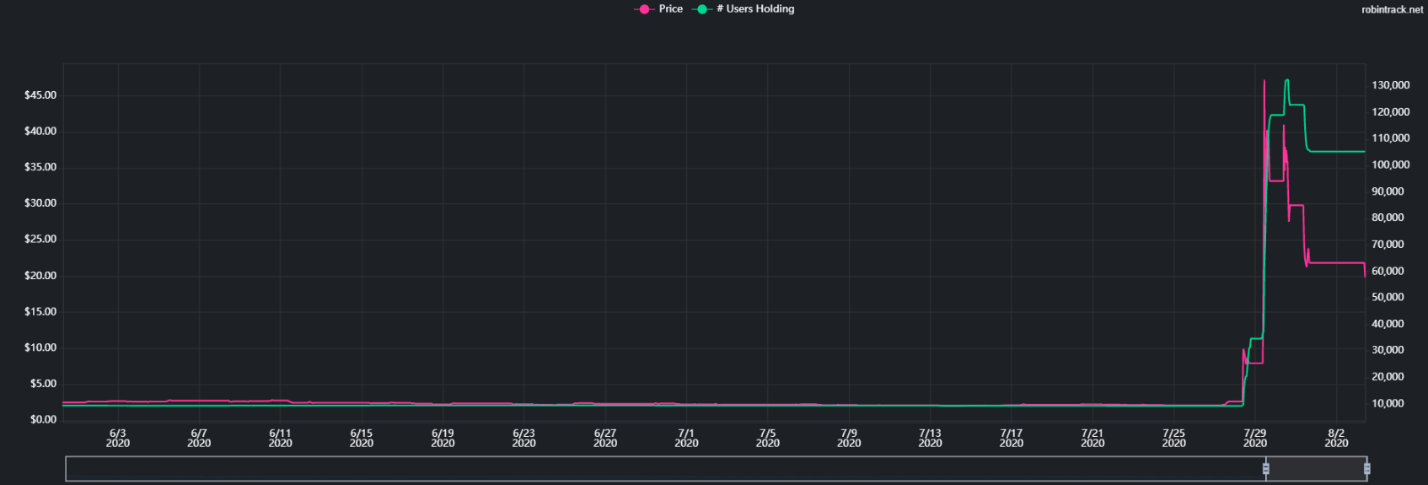This screenshot has width=1428, height=485.
Task: Click highlighted selection window in range slider
Action: pyautogui.click(x=1316, y=468)
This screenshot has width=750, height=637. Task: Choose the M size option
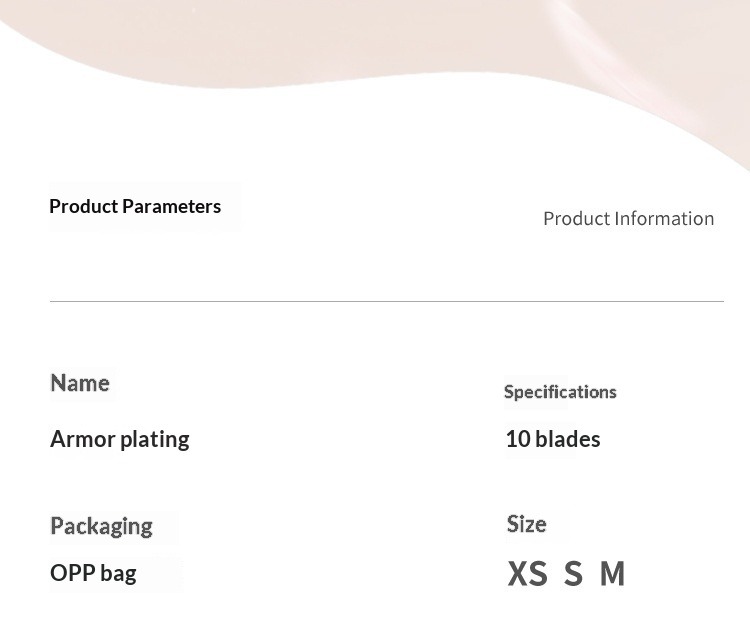[x=612, y=574]
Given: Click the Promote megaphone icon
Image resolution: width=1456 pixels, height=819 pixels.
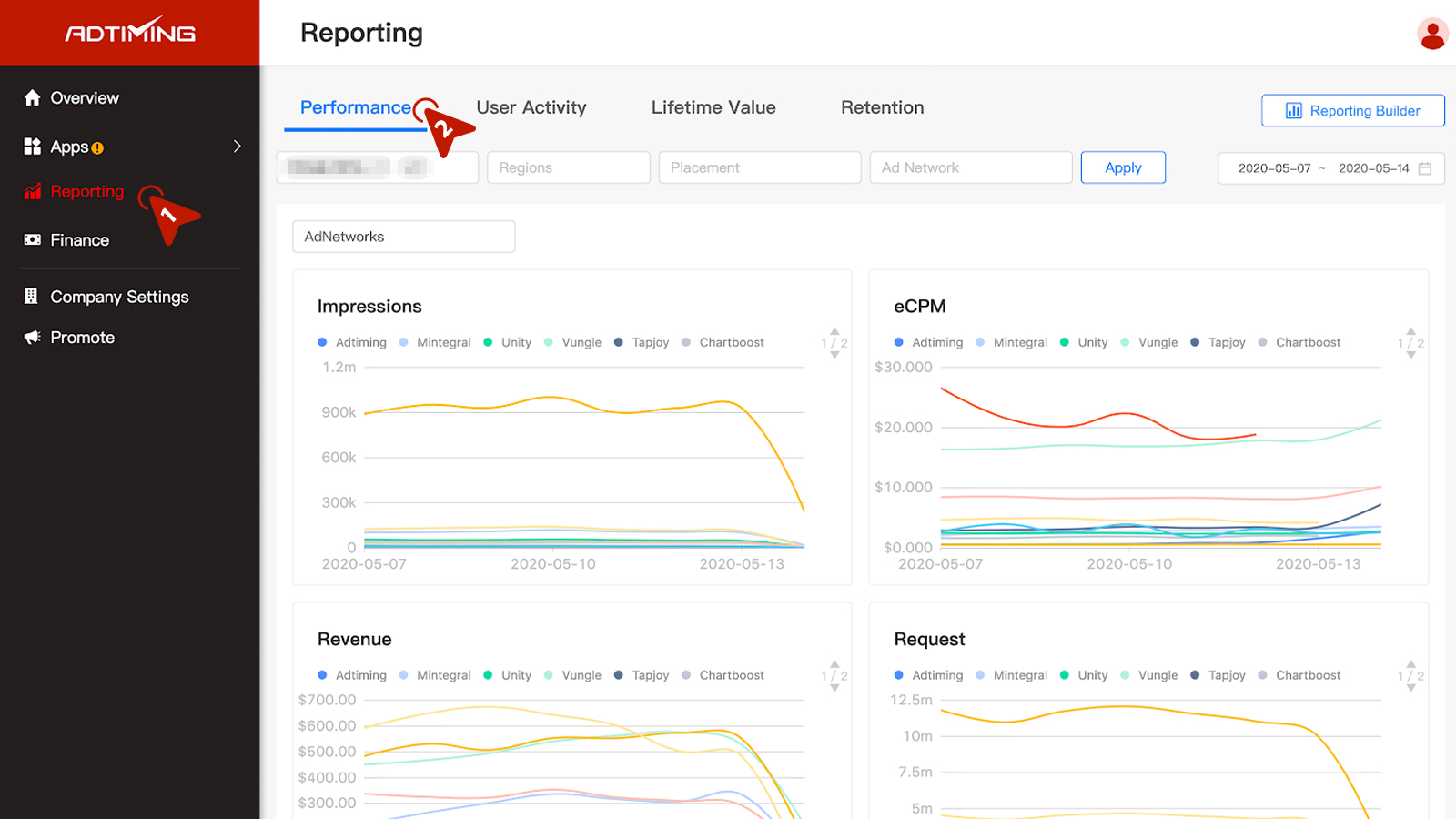Looking at the screenshot, I should (x=33, y=338).
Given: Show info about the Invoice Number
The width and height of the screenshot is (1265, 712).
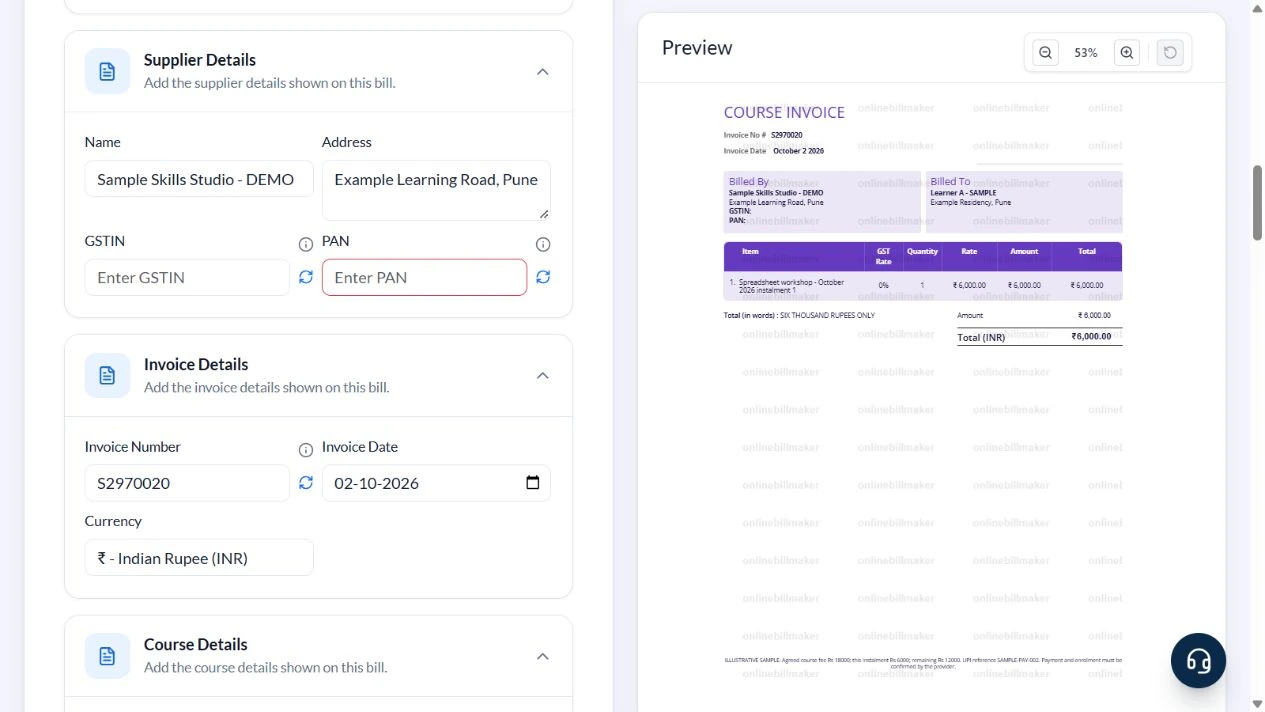Looking at the screenshot, I should (x=306, y=450).
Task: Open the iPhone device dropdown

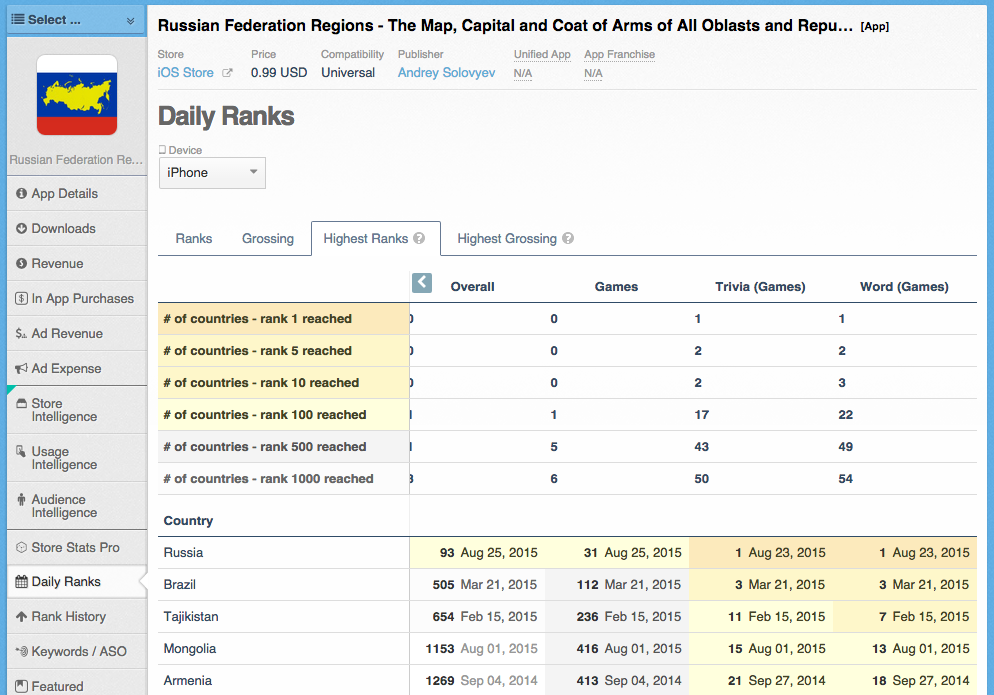Action: click(x=212, y=173)
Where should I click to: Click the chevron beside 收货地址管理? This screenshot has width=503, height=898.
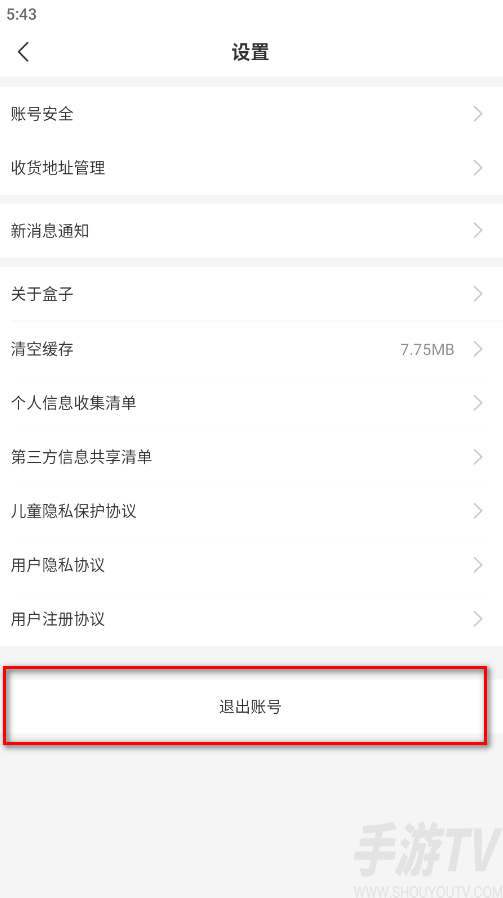[x=478, y=168]
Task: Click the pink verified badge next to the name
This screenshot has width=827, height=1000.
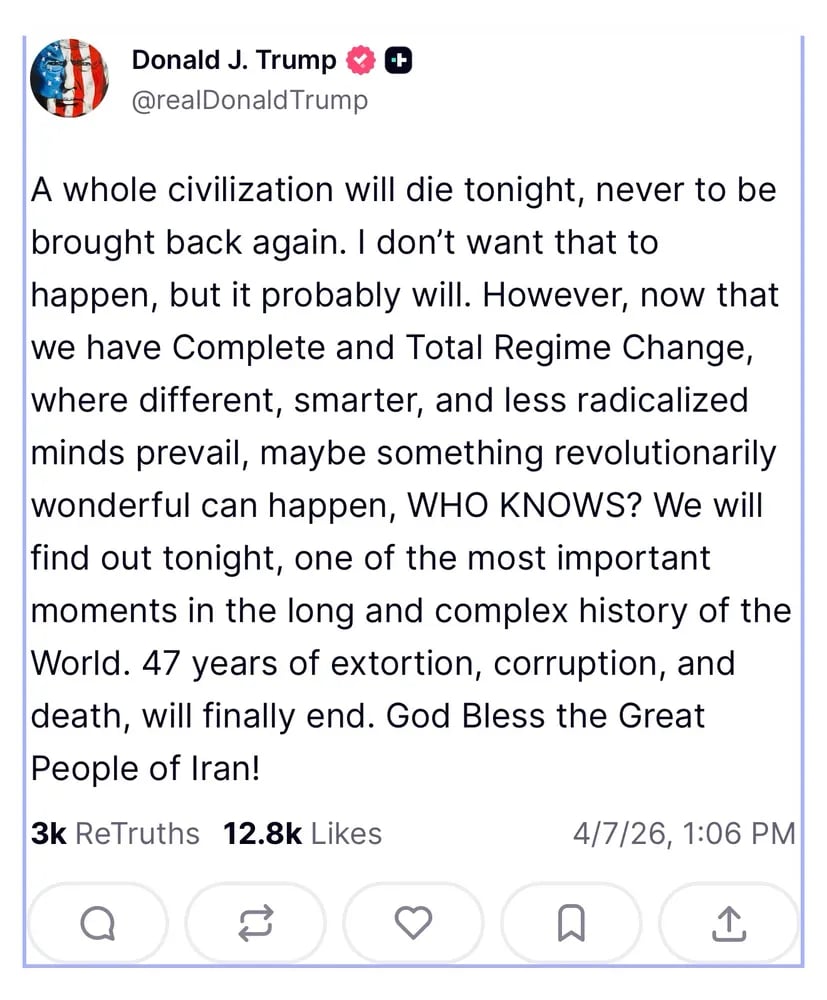Action: pyautogui.click(x=360, y=60)
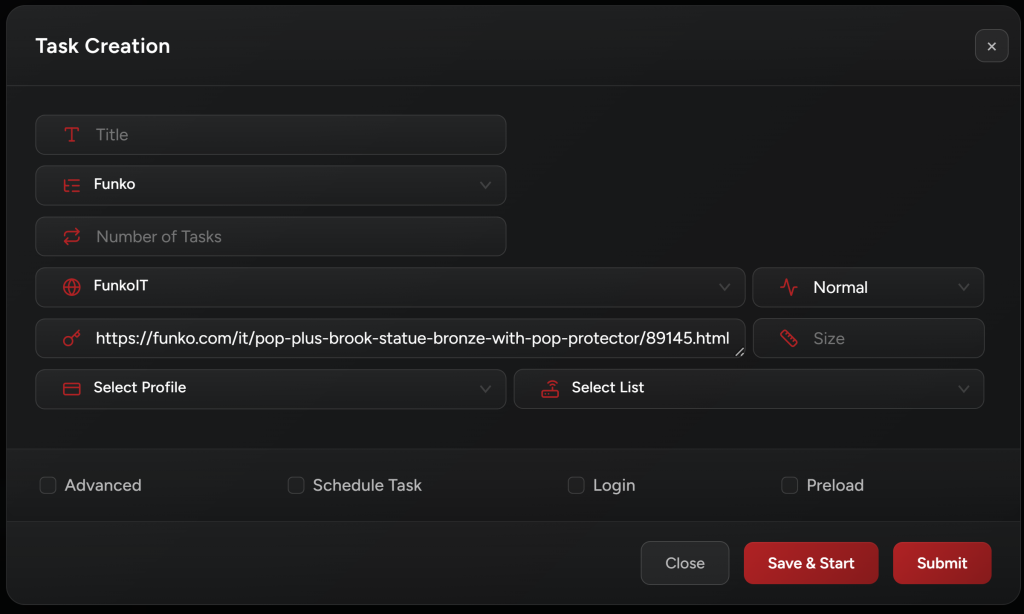
Task: Tick the Schedule Task checkbox
Action: (296, 485)
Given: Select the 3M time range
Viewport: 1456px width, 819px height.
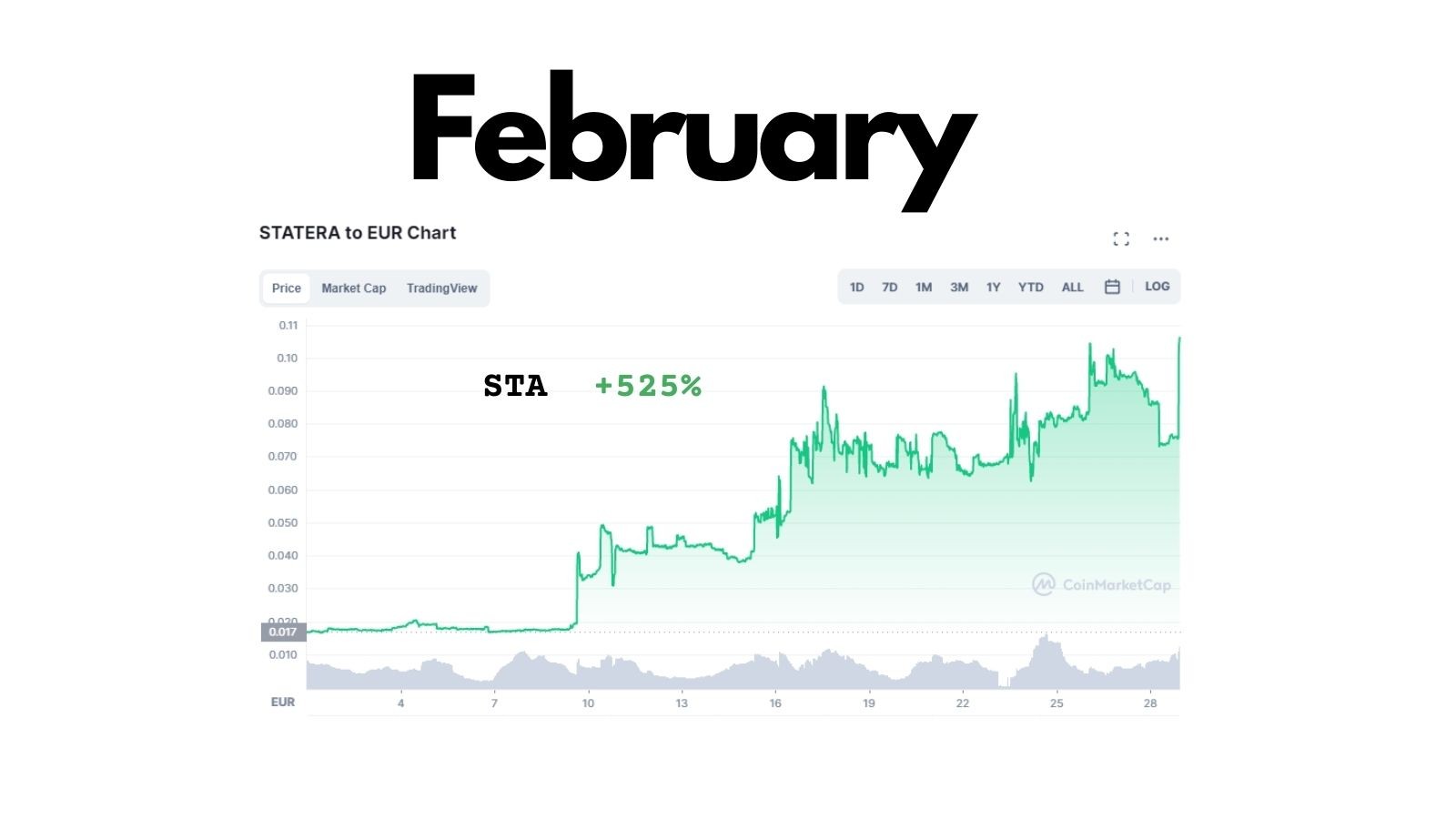Looking at the screenshot, I should coord(959,288).
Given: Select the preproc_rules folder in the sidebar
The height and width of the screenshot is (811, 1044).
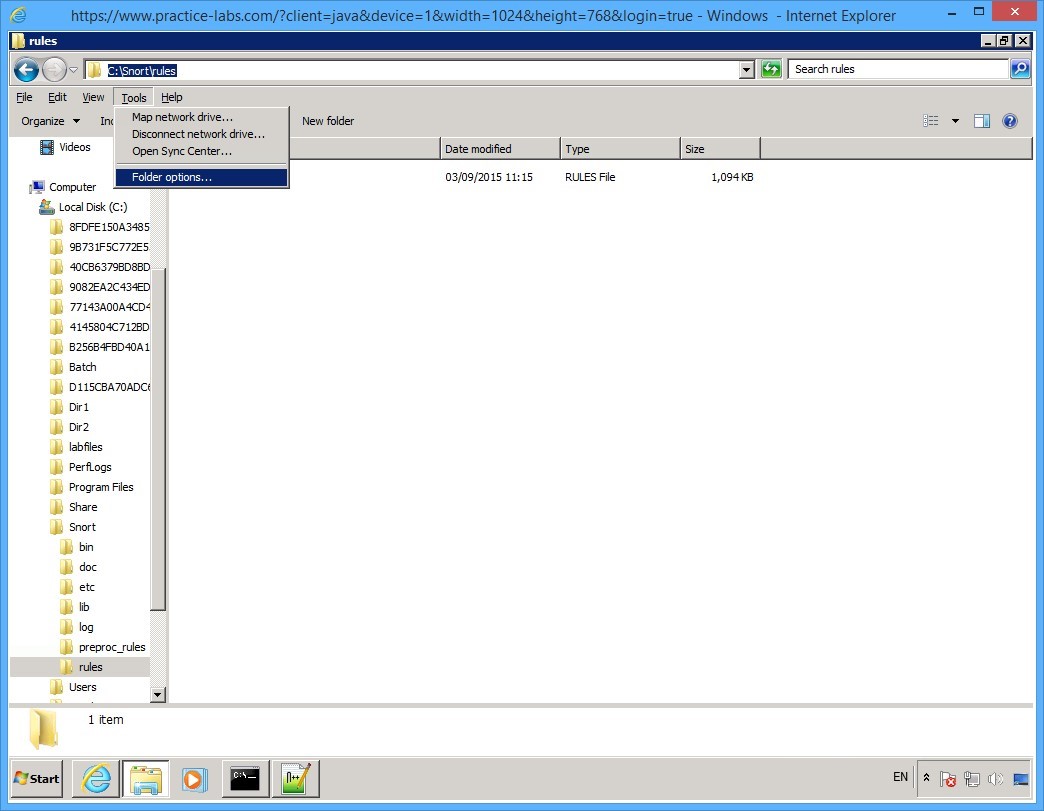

************

Required action :: With all pictures excluded, output exactly the lines from the one containing "The width and" through the final line of the entries, inclusive.

Written response ::
The width and height of the screenshot is (1265, 712).
Looking at the screenshot, I should (x=306, y=450).
Task: Open the iPhone device dropdown

Action: click(x=212, y=173)
Where should I click to: Click the chevron beside 收货地址管理? This screenshot has width=503, height=898.
[x=478, y=168]
Task: Click the pink verified badge next to the name
This screenshot has width=827, height=1000.
Action: pyautogui.click(x=360, y=60)
Task: Tick the Schedule Task checkbox
Action: (296, 485)
Given: Select the 3M time range
Viewport: 1456px width, 819px height.
Looking at the screenshot, I should coord(959,288).
Given: Select the preproc_rules folder in the sidebar
The height and width of the screenshot is (811, 1044).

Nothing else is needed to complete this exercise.